Genuss ohne Reue? Vielleicht zu Beginn, doch mit der Zeit stellen sich gesundheitliche Veränderungen ein.

Rund ein Drittel der Schweizer Bevölkerung raucht, und mehr als 9000 Personen sterben vorzeitig an den Folgen. 41 Prozent der Todesfälle werden durch Herz-Kreislauf-Krankheiten verursacht. Menschen mit Risikofaktoren wie Bluthochdruck oder Diabetes erhöhen ihr Risiko, wenn sie rauchen. In den ersten Jahren bedeutet Rauchen noch Genuss ohne Reue. Doch mit der Zeit stellen sich gesundheitliche Veränderungen ein. Vor allem leiden das Herz und der Kreislauf, aber auch die Gefässe.
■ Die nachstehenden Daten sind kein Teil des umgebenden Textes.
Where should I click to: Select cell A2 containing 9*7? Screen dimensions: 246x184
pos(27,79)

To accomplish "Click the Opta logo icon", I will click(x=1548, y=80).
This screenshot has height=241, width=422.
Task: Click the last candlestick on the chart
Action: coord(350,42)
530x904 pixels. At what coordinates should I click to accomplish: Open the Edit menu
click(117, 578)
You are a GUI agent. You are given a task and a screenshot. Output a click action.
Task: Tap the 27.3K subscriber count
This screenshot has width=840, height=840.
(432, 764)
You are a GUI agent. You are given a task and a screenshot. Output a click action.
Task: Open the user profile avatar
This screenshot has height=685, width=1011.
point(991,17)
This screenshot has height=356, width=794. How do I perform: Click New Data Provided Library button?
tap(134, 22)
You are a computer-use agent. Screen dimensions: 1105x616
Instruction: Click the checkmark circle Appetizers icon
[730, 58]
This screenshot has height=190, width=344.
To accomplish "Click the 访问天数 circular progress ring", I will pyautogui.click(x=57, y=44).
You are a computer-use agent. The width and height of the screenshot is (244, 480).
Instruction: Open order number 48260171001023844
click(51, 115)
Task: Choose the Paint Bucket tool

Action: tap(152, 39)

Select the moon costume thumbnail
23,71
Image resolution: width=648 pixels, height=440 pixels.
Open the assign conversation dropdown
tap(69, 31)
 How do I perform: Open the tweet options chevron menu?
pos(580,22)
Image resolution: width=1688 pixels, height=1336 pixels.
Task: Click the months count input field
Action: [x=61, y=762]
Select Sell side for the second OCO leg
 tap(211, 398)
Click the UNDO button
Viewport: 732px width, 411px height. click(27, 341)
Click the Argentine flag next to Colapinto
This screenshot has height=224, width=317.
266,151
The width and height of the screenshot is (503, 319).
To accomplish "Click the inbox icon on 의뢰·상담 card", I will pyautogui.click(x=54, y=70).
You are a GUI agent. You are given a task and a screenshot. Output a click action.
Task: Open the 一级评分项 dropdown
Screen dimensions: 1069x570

Vier von fünf Herzinfarkten unter 45 Jahren werden durch das Rauchen verursacht. Bei jedem Zug aus der Zigarette verengen sich die Blutgefässe; Blutdruck und Herzfrequenz steigen. Langfristig schädigt das Rauchen die Innenwände der Gefässe. Und das Kohlenmonoxid im Rauch vermindert die Versorgung des Blutes mit Sauerstoff. Die Schweizerische Herzstiftung hat Im Auftrag des Bundes und im Rahmen des Nationalen Rauchstopp-Programms ein Fortbildungsprojekt aufgebaut. Es unterstützt die Fachärzteschaft und andere Fachleute bei der Beratung von Diabetes- und Herz- Kreislauf-Kranken. Ziel des Projektes ist es, Personen mit kardiovaskulären Risiken oder Gefässkrankheiten und Diabetes in der Rauchentwöhnung zu unterstützen. In Sydney ergab kürzlich die Auswertung von 500 Studien, dass der überwiegende Teil der Leute, die das Rauchen aufgaben, dies ohne Medikamente schafften. Das Risiko der Passivrauchenden für kardiovaskuläre Erkrankungen liegt bei 23 Prozent. Das Bundesamt für Gesundheit schätzt, dass in der Schweiz jedes Jahr 1000 Menschen am Passivrauchen sterben.